Tasks for this exercise>
1. According to the editorial, how many low-income Montanans rely on the program for their health care?
2. Copy the part of the editorial that opens with the words containing "The initiative is" and closes with "million per year.", swapping "plenty" for "enough".

Page text>
::::
An IR View: Tobacco tax hike, while not ideal, is the only solution we have
Helena Independent Record
Although there are some valid arguments against Montana Initiative 185, we believe there’s too much at stake to vote no.
Namely, the program that 94,000 low-income Montanans rely on for their health care.
The initiative would raise the state cigarette tax by $2 per pack and impose taxes on vaping products for the first time to help fund Medicaid expansion and a variety of other programs. Montana’s Medicaid expansion program is currently scheduled to expire in June, and the initiative would make it permanent.
Montana’s share of Medicaid expansion costs are expected to rise from about $58 million in 2020 to $66 million in 2023.
The initiative is projected to generate $74 million per year, which would be plenty to cover the state’s costs, but the amount that can be used for Medicaid expansion is capped at $26 million per year.
::::
Dataset entries:

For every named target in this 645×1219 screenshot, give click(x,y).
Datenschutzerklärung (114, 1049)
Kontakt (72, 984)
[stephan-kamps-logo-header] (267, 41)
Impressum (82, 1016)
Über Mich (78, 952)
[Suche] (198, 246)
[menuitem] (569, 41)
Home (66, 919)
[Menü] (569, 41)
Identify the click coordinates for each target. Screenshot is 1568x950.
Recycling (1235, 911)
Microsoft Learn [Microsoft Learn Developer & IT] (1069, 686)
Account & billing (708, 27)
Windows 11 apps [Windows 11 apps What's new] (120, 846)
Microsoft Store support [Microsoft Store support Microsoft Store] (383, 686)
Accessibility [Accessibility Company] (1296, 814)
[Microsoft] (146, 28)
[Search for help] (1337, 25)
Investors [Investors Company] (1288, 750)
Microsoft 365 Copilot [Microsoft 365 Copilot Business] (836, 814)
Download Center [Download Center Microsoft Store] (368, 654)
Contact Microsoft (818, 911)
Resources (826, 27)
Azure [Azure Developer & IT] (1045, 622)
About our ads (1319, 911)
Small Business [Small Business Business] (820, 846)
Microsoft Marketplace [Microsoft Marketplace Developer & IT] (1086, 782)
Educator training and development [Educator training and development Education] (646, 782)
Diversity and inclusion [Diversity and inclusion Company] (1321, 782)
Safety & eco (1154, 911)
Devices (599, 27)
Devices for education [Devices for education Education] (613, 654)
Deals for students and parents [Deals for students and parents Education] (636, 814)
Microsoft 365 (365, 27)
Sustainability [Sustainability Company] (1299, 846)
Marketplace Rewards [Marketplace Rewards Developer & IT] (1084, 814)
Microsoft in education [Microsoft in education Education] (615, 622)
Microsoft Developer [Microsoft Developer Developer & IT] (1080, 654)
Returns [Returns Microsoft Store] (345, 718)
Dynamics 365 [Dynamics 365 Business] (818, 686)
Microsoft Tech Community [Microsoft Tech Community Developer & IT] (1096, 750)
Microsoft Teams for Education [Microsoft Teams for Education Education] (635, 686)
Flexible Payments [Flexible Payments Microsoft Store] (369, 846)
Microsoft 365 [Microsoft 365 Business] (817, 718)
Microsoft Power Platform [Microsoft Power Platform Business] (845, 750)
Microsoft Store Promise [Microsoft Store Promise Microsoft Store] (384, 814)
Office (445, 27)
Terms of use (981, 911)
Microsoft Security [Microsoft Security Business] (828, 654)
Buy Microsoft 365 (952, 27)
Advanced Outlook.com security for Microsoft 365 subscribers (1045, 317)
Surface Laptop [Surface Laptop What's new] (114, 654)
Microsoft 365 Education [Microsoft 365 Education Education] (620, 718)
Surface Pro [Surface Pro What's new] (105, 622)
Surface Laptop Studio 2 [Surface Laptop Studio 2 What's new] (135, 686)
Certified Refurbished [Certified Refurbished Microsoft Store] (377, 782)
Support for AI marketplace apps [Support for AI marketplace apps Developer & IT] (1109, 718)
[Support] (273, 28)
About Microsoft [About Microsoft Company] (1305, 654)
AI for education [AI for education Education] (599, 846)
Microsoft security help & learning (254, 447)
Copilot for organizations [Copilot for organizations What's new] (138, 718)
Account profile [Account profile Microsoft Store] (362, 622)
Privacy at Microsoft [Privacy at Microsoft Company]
::::
Answers provided>
1. 94,000 low-income Montanans rely on it.

2.
The initiative is projected to generate $74 million per year, which would be enough to cover the state’s costs, but the amount that can be used for Medicaid expansion is capped at $26 million per year.